Authors: Raj Bose, Mercedes Posada-Pérez, Eleni Karvela, Martin Skandik, Lily Keane, Anna Falk, Stefan Spulber, Bertrand Joseph, and Sandra Ceccatelli
Brain, Behavior, and Immunity, 5 September 2024
Researchers use Axion’s hands-free Maestro MEA system to assess the activity of neuron-microglia co-cultures in healthy and NRXN1-mutant neurons and microglia in vitro.
Microglia and neuroinflammation have been implicated in many neurodevelopmental and neurodegenerative diseases, including autism spectrum disorder (ASD). NRXN1 mutations have been linked to ASD, but whether this link is primarily due to effects on neurons, microglia, or both, remains unclear. In this study, researchers used patient iPSC-derived neurons and microglia to assess the role of NRXN1 in both neurons and microglia in an ASD model.

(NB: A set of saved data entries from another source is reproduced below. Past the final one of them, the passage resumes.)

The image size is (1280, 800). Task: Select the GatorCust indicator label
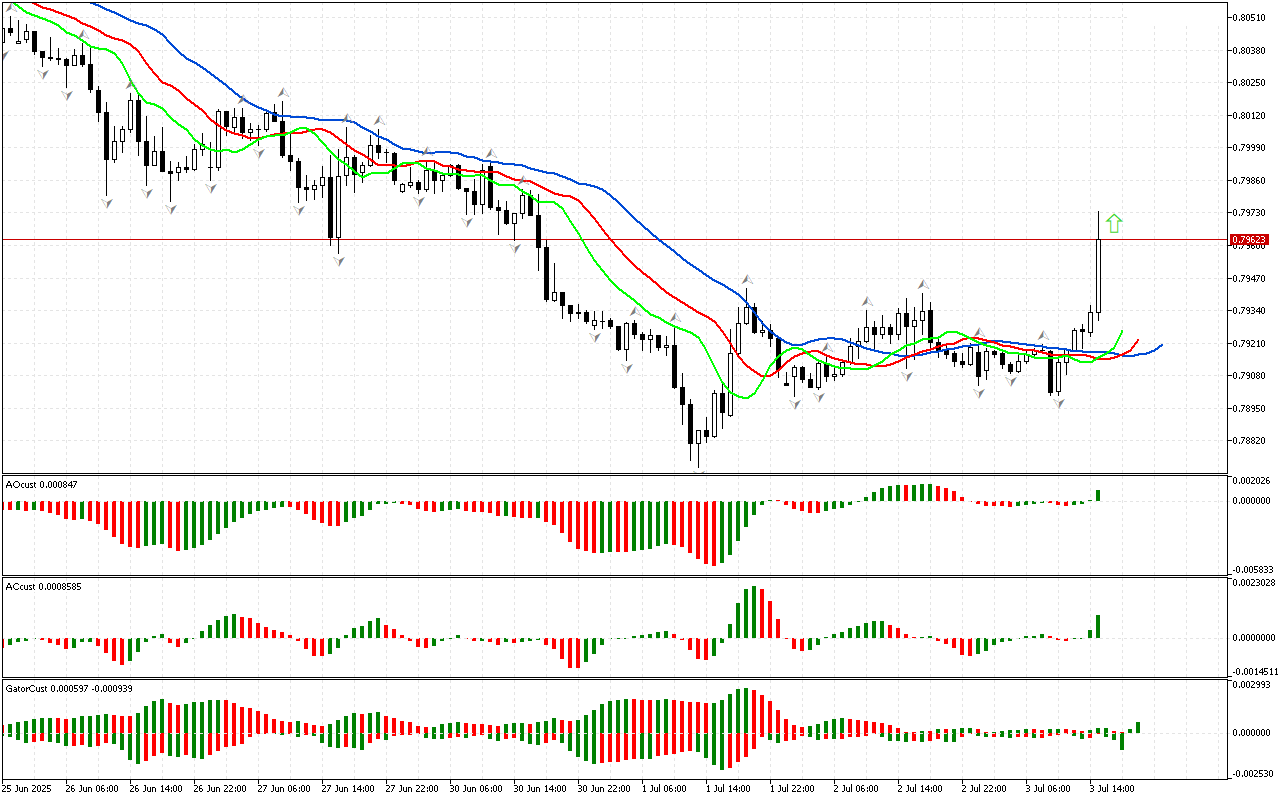pyautogui.click(x=69, y=689)
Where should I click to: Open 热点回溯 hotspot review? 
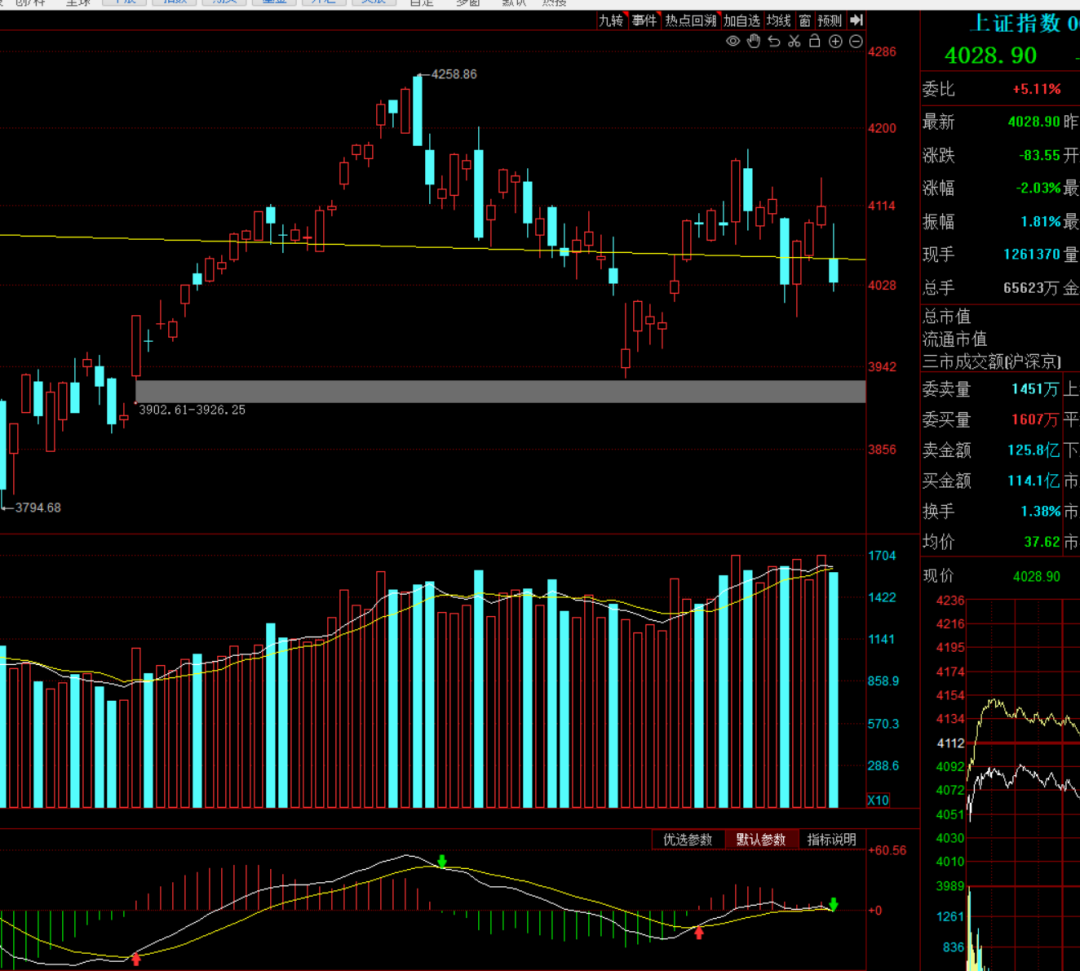691,21
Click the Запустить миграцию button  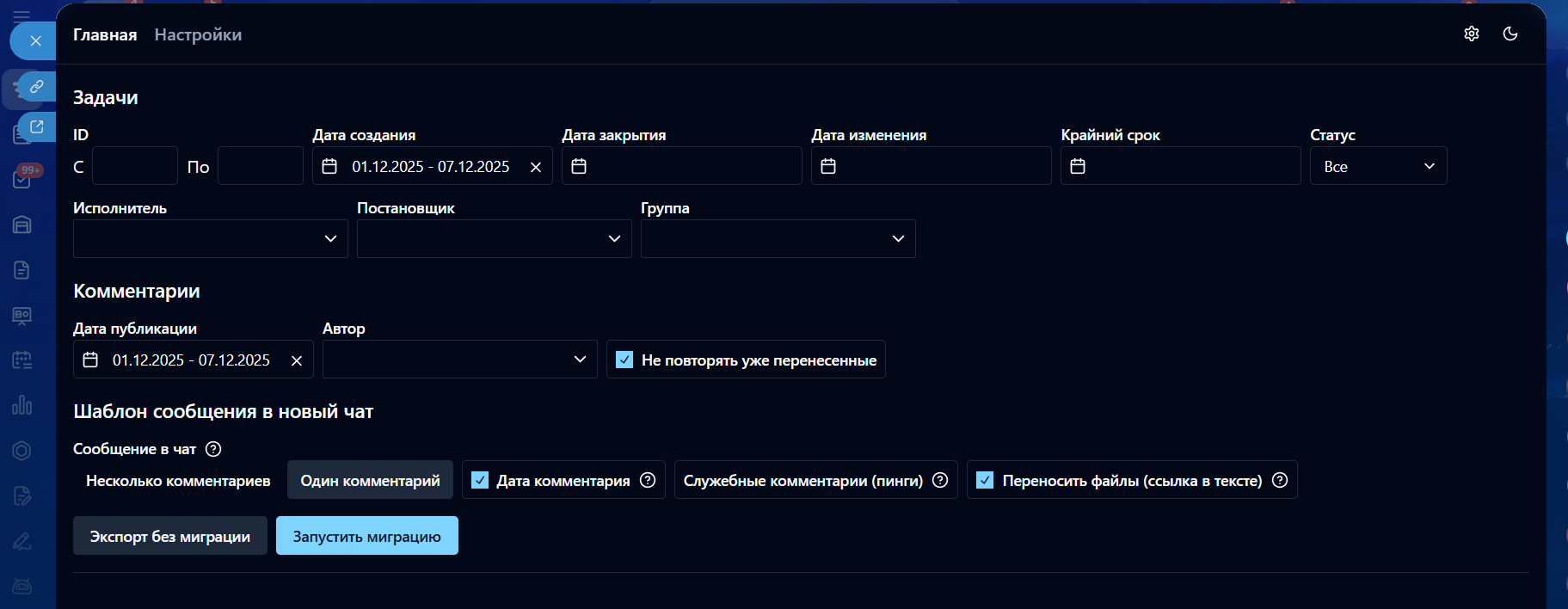pos(366,536)
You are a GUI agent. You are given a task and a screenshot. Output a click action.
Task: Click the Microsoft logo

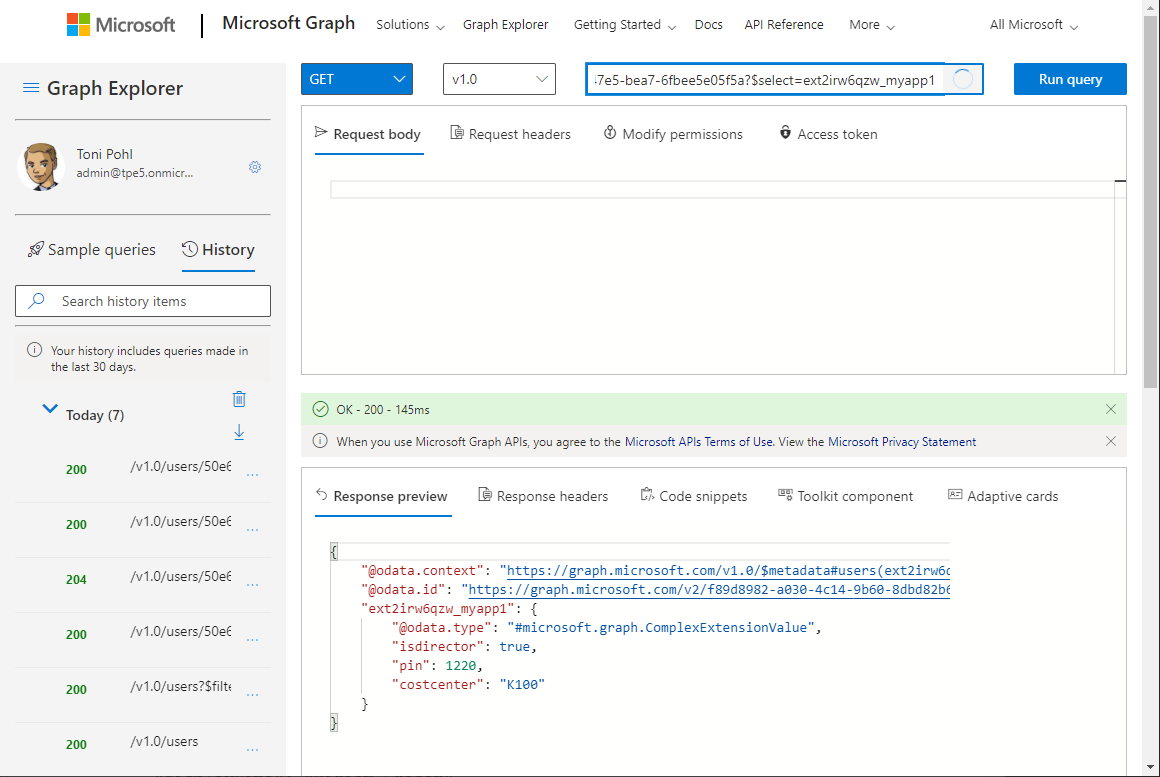click(x=121, y=25)

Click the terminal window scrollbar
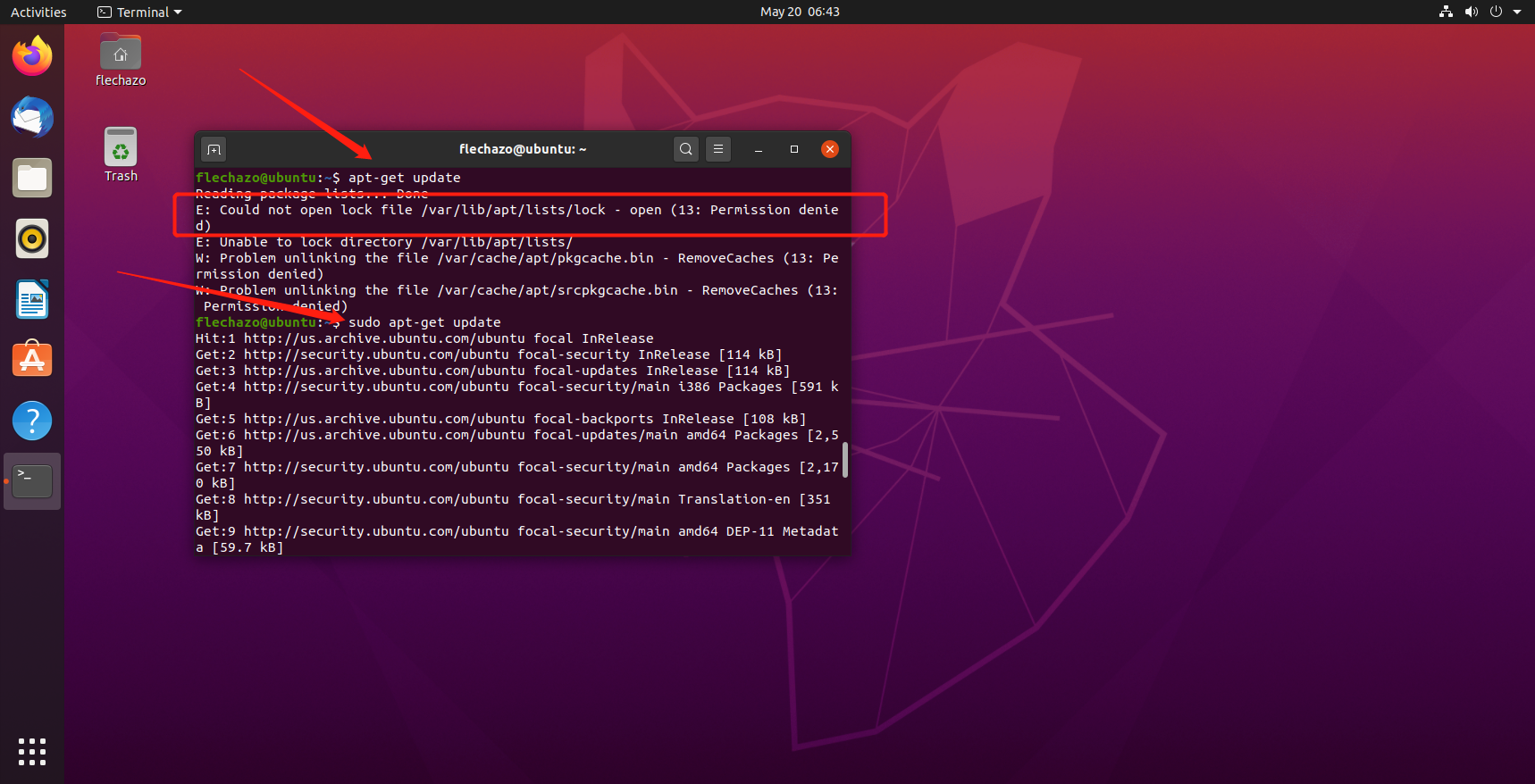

To assess the activity of neuron-microglia co-cultures in healthy and NRXN1-mutant neurons and microglia in vitro, the team used Axion BioSystems’ label-free Maestro MEA platform. MEA recordings showed that healthy, control microglia appeared to support neural activity and network development of healthy neurons, while mutant microglia lost this ability to support both overall and network activity. This effect was recapitulated via treatment with recombinant IL-6, suggesting increased IL-6 secretion from mutant microglia as an underlying mechanism that contributes, at least in part, to this dysfunction. Together with other results, the authors conclude that, “in addition to neurons, microglia are also negatively affected by NRXN1α-deletion, and this significantly contributes to the observed neuronal circuit aberrations.”